Common innate biases
That’s a big one. We all have innate biases that might derail our projects. These include:
- Positivity bias — We anticipate things will go smoothly. Software engineers routinely undershoot time estimates by at least a factor of 2. Yours truly included.
- Overconfidence bias — Somewhat related to the positivity bias, except here it’s more about our tendency to take shortcuts and spend less time planning (jumping to the first solution that came to mind).
- Confirmation bias — Looking mostly at data that supports our previous beliefs. This might make us spend less time looking for opinions that might contradict our own — potentially missing serious flaws in our plan.
These are somewhat trickier. It’s easier to admit a bias that “everybody” has, like the ones mentioned above. But we often have our own unique set of biases and habits.
For example, you might plan to build an internal app for your organization. You didn’t get approval to work on it during your “working hours,” but you’re the world’s best employee, so you decided to wake up one hour earlier and get some work done.
If you’re already an early riser, that’s pretty simple to do. But if you barely wake up in time for work and you’ve had a habit of waking up late, there will be a lot of friction. You might have the perfect plan for your app, but if you’re not going to actually work on it, it’s not going anywhere.
In that case, scheduling time to work on the project in the evening might be a better strategy that fits your night owl nature.
After we’ve covered the main ways we might destroy our projects, we should concentrate on the environment we operate it. Again, as mentioned before, we have limited control here, but it’s good to be aware of everything that might make us fail. A few good questions to ask:
What are the project’s dependencies?

• [Tasks for this exercise]:
1. For the text on innate biases, decide whether each statement below agrees with it. Answer yes or no for each and quote the exact words of the text that decide it.
(a) Software engineers routinely underestimate time by at least a factor of 2.
(b) Confirmation bias leads us to spend more time seeking opinions that contradict our own.
(c) Evening work might be a better fit for someone with a habit of waking up late.
2. Extend the text on innate biases, starting right after its last line, "What are the project’s dependencies?"

• [Recorded data]:

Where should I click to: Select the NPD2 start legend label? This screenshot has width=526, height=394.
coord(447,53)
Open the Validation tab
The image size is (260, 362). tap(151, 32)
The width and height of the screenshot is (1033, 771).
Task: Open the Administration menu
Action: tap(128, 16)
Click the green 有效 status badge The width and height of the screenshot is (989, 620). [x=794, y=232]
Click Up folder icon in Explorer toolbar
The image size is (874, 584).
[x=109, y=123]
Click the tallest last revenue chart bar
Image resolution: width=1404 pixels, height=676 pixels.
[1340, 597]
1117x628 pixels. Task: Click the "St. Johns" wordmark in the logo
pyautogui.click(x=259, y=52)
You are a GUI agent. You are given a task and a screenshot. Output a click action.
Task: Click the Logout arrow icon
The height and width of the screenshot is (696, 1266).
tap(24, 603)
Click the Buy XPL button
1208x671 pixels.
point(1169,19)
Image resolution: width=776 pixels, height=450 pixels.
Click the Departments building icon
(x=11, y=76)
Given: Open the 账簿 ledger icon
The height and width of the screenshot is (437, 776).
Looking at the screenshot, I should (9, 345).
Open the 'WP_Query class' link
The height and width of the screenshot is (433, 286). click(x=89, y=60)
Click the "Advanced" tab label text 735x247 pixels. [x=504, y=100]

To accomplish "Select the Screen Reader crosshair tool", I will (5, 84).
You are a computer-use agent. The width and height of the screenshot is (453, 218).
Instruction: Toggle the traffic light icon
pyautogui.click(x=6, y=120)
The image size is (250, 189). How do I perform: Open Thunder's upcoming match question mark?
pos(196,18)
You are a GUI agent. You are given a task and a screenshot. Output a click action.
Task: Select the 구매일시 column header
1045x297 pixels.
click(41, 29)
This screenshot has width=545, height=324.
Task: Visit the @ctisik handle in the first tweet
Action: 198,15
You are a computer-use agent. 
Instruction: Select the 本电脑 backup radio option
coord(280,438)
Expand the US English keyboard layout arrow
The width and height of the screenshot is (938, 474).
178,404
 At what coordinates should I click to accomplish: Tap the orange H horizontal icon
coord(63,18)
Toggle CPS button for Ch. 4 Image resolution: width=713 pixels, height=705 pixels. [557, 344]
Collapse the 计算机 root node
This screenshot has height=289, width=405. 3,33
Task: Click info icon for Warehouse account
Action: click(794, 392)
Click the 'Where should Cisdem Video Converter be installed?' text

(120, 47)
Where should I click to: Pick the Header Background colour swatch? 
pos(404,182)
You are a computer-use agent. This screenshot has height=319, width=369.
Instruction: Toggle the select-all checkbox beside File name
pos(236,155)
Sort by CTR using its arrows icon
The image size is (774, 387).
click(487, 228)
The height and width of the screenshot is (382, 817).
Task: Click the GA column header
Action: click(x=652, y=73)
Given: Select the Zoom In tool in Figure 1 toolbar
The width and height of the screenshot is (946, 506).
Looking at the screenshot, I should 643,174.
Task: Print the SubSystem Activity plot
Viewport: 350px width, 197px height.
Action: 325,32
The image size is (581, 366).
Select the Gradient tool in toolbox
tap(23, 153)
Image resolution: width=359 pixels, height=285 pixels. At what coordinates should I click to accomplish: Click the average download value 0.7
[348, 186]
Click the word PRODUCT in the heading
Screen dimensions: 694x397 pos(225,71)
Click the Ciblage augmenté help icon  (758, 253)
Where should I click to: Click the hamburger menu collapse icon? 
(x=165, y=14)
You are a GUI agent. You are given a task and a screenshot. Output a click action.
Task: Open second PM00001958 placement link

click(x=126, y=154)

• [Answers to the exercises]:
1.
(a) Yes: "Software engineers routinely undershoot time estimates by at least a factor of 2."
(b) No: "This might make us spend less time looking for opinions that might contradict our own"
(c) Yes: "scheduling time to work on the project in the evening might be a better strategy that fits your night owl nature."

2.
Your plan might be stellar, but things will get much more complicated if your project depends on other teams’ approval/work.
We need to map out these dependencies, and for each one, consider if there’s something we can do to facilitate a smooth process.
Other dependencies might be more implicit. For example, its success might depend on your family’s habits if it’s a personal project.
For example, you might have a plan to train for a marathon. It requires you to get up at 6 a.m. sharp; otherwise, you won’t have time to work out.
The only problem is that your kids routinely stay up till 1 a.am., and you’re a shallow sleeper. Five hours of sleep a night is not a good recipe for success. If you don’t fix your kids’ bedtime routine, you’re not going to run a marathon any time soon.
What is your project’s perimeter?
If your project involves working on 20-year-old legacy code, you should be expecting trouble. If you usually take a time buffer of 50%, you should consider increasing it considerably.
If you work on a domain outside your circle of competence, you should anticipate unexpected delays/issues. You might know all there is to know about cyber, but if you’re working on a healthcare project, you’re going to deal with a different set of problems than you’re used to.
Are there any upcoming changes in resources?
- Budget — your department might be short on budget, so if your project is planned to take a year with no tangible value until it’s done, it’s likely to fail unless you create more concrete value-oriented milestones.
- People — Are you recruiting a lot of new people? that might mean your team will be busy onboarding them and getting them up to speed. This might change the timeline of your project considerably.
Many other more mundane issues might arise, like executing a project right before the holiday season.
Don’t wait for the postmortem to learn from your mistakes.
Conduct a premortem, assume your project has already failed, and then work back from there to make it a success.
To conduct a good premortem, consider how you, the people responsible for the project, might screw it up. You are the 20% that causes 80% of the issues. Only then, consider how to mitigate issues caused by other people, the environment, and unfavorable circumstances.